Do you ask yourself the same question? Below are some tried-and-true tips for buying the perfect present. Start with their chronological age (or cognitive age if they have special needs). That will help you figure out the types of toys that will be most appropriate, used, and loved!

Did you know that cognitive, language, and social-emotional skills are learned and developed through PLAY?!

That’s right! It’s not just about keeping them engaged and happy. Play sets the stage for a lifetime of learning!

Birth to 6 Months:
At this age, they react to their environment. So, keep sights, sounds, and textures interesting! Think about…

  • Rattles
  • Stuffed animals and dolls
  • Mobiles
  • Objects like books, balls, mats, etc. with a variety of textures
  • Pictures or drawings on paper plates… from big brother or sister
  • Books of faces… their sibling could make them a family album
6 to 12 Months:

They are manipulating objects with their hands and mouth at six months and are fully exploring toys at 12 months. Consider…

  • Chunky blocks and stacking cubes or rings
  • Vinyl and board books
  • Balls!  Big, little, bouncy, sensory… the list goes on and on!
  • Containers to practice filling and dumping
  • Toys or busy boxes with switches, dials, and slides
  • Bath toys
12 to 18 Months:
They’re on the move! Think about…

  • Push and pull toys
  • Board books… the Pout Pout Fish series is a favorite here!
  • Floating water toys
  • Bubbles
  • Play-doh… especially the handmade, edible kind!

         -This will also increase hand strength and dexterity for scribbling and, eventually, writing

18 to 24 Months:

They are probably acting out daily routines like pretend eating, drinking, and maybe even housework. Consider…

  • A babydoll with a crib, bottle, etc.
  • Toy hygiene sets, cell phone, garage, etc.
  • Sand and water tables
  • Puzzles with nesting pieces, sounds, and themes
2 to 3 Years:

It’s time for true symbolic play… After searching for props, they may start signing into a wooden spoon as if it were a microphone.
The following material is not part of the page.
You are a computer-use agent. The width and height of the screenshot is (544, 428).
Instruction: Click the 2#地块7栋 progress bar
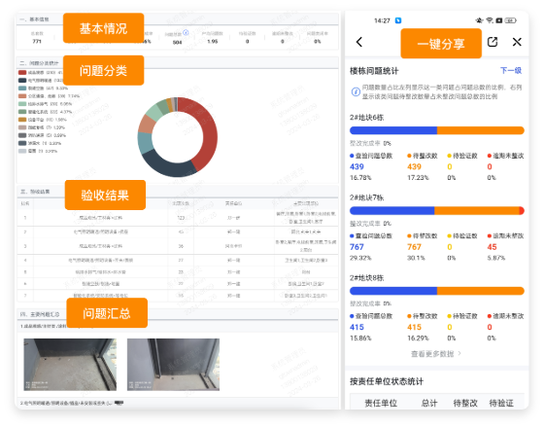tap(437, 210)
Remember that doll? Now the doll is feeding the stuffed animal! If they’re copying some of your routines, get them a pretend set of props of their very own! Consider…
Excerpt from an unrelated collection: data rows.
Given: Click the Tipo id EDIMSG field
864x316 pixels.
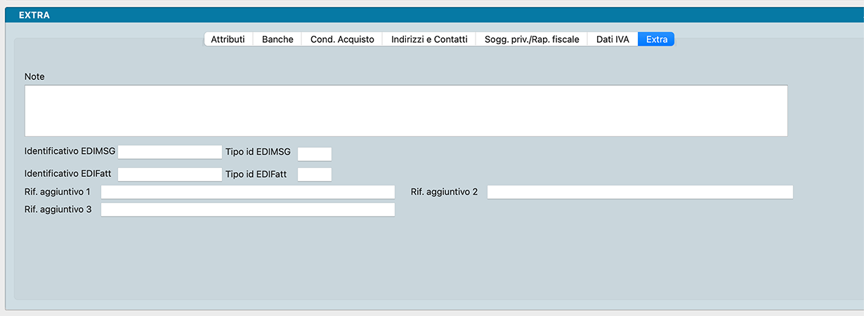Looking at the screenshot, I should point(314,154).
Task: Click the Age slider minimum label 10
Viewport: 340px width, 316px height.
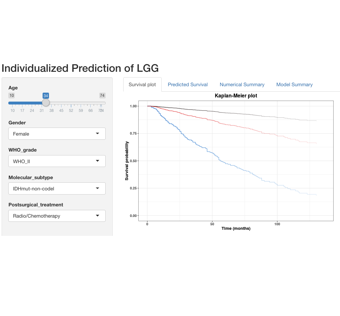Action: (12, 96)
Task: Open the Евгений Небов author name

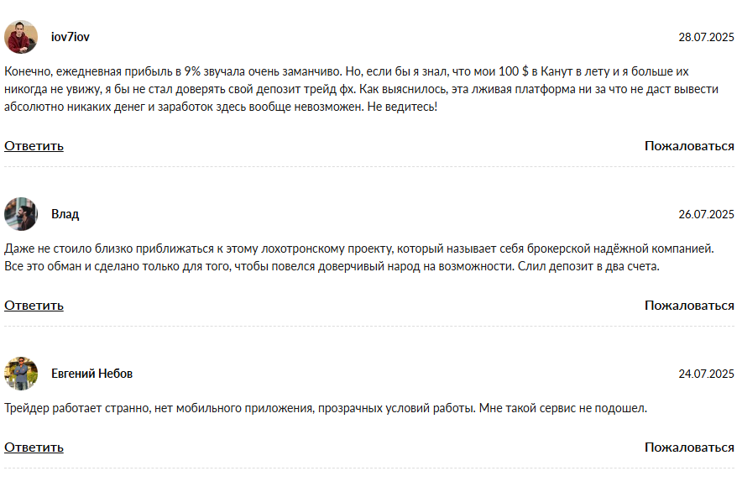Action: (x=91, y=374)
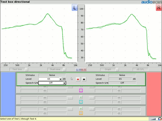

  • Pretend play sets like realistic kitchens, dollhouses, etc.
  • Interlocking blocks (think megablocks, duplo sets, etc.)
  • Cars, trucks, trains, tracks, road signs… Oh my!

         -Look for ones with cause-and-effect features

  • Upgrade their puzzles to those with interlocking pieces
  • A tricycle or Big Wheel
  • Equipment for the backyard or basement
3 to 4 Years:

Their pretend play is starting to get complicated. People have roles, as if they were actors. Multiple actions and routines are being used at the same time or are sequenced into an activity. Think about…

  • Thematic play sets that represent community helpers, visits to the doctor, going grocery shopping, etc. are perfect
  • Board games like Candy Land and Hungry Hungry Hippo

         – Start your own version of Family Game Night
         – Stocking up on activities for cold, dreary, or rainy days is always a good idea!

  • Puzzles without borders or frames
  • A children’s cookbook
  • Wagons
4 to 5 Years:

By now, you probably have every pretend play prop available. So, let’s switch gears… Get them out, about, and exploring the world around them. This is the time to build their background knowledge, as they’ll need it during academic tasks. Consider…

  • Tickets to local museums, zoos, the aquarium, shows, etc.
  • Help turn STEM into STEAM… don’t forget art and music!

         – Consider art supplies, musical instruments, etc.

  • Wire and metal 3D puzzles… why so many puzzles?

         – Because they help children develop fine-motor, visual-spatial, analytical, and problem-solving skills

  • Dominoes, playing cards, and language-based games like those from Cranium

Aargh!! No batteries! I forgot the batteries! Wait a minute…
I don’t need batteries 🙂

“Old school” toys teach more than their electronic counterparts. They foster more sound play, speech, and interaction. It’s true. But, maybe we’re just old school, too.